Working data:
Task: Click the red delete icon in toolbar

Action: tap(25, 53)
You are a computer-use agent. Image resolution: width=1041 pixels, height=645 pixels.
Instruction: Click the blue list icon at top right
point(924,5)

Exercise prompt: From the line that contains "Instruction: Click the" through the final line of the entries above, every line must be reproduced exactly and nothing more.

Reply:
Instruction: Click the blue list icon at top right
point(924,5)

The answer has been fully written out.